The bus swings wildly around a curve in the road.

The sun-hardened rocks of the cliffs stand on one side; the flawless blue ocean on the other. No room for error.

And you tell yourself, as your heart rises and scratches your throat like a cat trying to escape the bathtub, that the bus driver has done this hundreds of times before. That he knows this road the same way he knows his wife’s prayers, the same way he knows how to find his way back from the bar when all the streetlights are out and the stars have bled to death.

You still feel the fear that comes with no longer having control of your own fate. Not that you ever did. But it’s only human to pretend.

The hotel used to be a monastery.

It sits on an outcrop of rock overlooking the ocean, the narrow road squeezing between it and the cliffs just outside of Amalfi.

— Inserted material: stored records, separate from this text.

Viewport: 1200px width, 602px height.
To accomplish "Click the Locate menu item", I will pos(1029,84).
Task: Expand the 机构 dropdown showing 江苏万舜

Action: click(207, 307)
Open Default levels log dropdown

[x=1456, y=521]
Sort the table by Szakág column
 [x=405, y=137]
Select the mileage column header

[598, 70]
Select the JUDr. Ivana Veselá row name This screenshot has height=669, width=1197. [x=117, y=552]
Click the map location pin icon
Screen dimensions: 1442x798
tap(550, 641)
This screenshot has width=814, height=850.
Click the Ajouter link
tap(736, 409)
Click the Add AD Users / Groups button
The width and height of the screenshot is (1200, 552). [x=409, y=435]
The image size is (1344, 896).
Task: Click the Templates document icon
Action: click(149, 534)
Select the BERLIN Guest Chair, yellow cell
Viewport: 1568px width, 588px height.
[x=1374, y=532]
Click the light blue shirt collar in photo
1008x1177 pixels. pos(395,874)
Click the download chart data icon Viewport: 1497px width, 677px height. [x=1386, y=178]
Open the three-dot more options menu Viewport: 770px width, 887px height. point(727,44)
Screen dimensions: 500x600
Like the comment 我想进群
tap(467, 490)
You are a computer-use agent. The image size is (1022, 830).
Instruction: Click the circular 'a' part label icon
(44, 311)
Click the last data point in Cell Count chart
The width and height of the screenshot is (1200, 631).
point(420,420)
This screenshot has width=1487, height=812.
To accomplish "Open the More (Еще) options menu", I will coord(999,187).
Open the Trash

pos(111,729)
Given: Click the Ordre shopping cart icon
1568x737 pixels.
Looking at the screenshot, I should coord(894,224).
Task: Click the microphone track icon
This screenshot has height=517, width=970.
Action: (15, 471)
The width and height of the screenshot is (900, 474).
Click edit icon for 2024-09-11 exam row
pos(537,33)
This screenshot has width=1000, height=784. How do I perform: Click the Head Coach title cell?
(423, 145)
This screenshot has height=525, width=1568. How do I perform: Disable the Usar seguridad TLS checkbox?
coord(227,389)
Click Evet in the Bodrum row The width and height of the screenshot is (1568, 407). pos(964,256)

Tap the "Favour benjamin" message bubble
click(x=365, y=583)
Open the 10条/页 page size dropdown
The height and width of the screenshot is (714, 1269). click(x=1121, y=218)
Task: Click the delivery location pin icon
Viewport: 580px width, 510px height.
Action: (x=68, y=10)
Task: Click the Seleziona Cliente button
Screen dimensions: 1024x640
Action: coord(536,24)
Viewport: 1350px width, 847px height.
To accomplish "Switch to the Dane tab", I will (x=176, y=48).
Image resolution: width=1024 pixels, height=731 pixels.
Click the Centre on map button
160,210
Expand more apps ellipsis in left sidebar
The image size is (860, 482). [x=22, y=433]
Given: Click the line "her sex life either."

Possibly there are more beautiful settings in the world than this. Mountains that are higher. A sea that is clearer. Towns that are more colorful and perfect and alive than these, clinging to the cliffs above the ocean that has given them life over hundreds of sun-soaked years. But if there are, I’ve never seen them.

And on the wall of the monastery facing the road, if you’re a quick reader, you might just pick out as the bus lurches drunkenly past the names of some previous guests.

The playwright Henrik Ibsen was here. The monastery itself was founded by St. Francis of Assisi in 1222, back when he was an impoverished monk rather than the patron saint of Italy. And the plaque in the middle of the three is devoted to Richard Wagner.

Nietzsche said that without music, life would be a mistake.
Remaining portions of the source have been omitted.